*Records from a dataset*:

_____

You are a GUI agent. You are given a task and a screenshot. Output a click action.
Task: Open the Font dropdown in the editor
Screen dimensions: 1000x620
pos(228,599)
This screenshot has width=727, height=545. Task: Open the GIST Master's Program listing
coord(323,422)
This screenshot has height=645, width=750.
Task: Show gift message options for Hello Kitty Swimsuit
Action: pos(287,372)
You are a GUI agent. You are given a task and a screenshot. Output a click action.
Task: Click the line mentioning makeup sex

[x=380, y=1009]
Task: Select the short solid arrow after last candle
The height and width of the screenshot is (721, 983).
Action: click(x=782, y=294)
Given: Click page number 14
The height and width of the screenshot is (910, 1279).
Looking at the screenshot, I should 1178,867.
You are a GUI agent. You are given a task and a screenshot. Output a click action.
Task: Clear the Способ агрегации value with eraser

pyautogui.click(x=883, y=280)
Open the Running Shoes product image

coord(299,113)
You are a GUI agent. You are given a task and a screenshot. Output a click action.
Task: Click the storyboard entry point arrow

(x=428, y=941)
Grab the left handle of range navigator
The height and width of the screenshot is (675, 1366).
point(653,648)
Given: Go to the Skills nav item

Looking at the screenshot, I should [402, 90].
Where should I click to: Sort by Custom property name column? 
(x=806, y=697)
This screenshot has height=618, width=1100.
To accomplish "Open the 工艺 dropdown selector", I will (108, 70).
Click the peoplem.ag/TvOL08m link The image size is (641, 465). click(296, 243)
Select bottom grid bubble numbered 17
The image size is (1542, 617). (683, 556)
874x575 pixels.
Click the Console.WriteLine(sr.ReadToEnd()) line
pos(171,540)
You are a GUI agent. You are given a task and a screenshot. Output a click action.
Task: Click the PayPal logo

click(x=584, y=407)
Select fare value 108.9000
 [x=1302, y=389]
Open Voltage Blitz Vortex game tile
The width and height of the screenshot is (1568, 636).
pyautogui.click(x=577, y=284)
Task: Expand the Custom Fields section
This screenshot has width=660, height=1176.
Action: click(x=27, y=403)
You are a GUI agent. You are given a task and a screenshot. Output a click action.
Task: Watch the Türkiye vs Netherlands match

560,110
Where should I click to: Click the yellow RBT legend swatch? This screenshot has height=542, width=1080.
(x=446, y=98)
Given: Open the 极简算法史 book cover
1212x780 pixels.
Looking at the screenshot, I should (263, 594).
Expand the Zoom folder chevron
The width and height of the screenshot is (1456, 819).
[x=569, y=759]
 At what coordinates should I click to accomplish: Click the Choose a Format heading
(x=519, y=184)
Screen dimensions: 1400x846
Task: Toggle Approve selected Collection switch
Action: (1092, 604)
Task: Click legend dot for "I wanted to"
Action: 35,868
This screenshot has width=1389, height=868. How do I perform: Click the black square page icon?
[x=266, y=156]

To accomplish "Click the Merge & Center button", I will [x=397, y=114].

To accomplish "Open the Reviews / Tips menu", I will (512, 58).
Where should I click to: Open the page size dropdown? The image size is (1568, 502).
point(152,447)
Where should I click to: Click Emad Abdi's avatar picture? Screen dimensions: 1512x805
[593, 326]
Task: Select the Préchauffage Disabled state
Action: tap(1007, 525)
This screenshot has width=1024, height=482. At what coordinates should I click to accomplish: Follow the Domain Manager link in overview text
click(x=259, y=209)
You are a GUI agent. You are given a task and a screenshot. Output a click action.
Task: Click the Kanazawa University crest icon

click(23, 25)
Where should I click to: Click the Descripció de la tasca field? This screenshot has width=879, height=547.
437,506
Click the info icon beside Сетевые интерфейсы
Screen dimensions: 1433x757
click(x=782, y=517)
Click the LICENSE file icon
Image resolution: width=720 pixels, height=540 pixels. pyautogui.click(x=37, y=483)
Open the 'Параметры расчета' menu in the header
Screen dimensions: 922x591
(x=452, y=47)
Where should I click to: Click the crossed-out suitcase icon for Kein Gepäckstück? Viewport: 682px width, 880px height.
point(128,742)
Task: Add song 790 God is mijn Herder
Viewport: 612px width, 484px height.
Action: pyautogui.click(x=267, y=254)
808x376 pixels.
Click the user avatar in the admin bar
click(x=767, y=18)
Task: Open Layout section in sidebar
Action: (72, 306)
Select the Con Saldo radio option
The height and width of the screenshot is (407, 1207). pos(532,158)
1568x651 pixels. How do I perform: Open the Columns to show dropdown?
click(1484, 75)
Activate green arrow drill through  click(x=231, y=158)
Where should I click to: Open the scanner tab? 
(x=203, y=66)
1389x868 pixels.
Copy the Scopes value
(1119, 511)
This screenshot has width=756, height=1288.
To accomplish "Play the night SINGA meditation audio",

_____

*What this task involves*: In the entries above, restate word for word the lines between the one holding "Click the Console.WriteLine(sr.ReadToEnd())" and the one holding "Expand the Zoom folder chevron", inclusive, and nothing besides.

*Task output*:
Click the Console.WriteLine(sr.ReadToEnd()) line
pos(171,540)
You are a GUI agent. You are given a task and a screenshot. Output a click action.
Task: Click the PayPal logo

click(x=584, y=407)
Select fare value 108.9000
 [x=1302, y=389]
Open Voltage Blitz Vortex game tile
The width and height of the screenshot is (1568, 636).
pyautogui.click(x=577, y=284)
Task: Expand the Custom Fields section
This screenshot has width=660, height=1176.
Action: click(x=27, y=403)
You are a GUI agent. You are given a task and a screenshot. Output a click action.
Task: Watch the Türkiye vs Netherlands match

560,110
Where should I click to: Click the yellow RBT legend swatch? This screenshot has height=542, width=1080.
(x=446, y=98)
Given: Open the 极简算法史 book cover
1212x780 pixels.
Looking at the screenshot, I should (263, 594).
Expand the Zoom folder chevron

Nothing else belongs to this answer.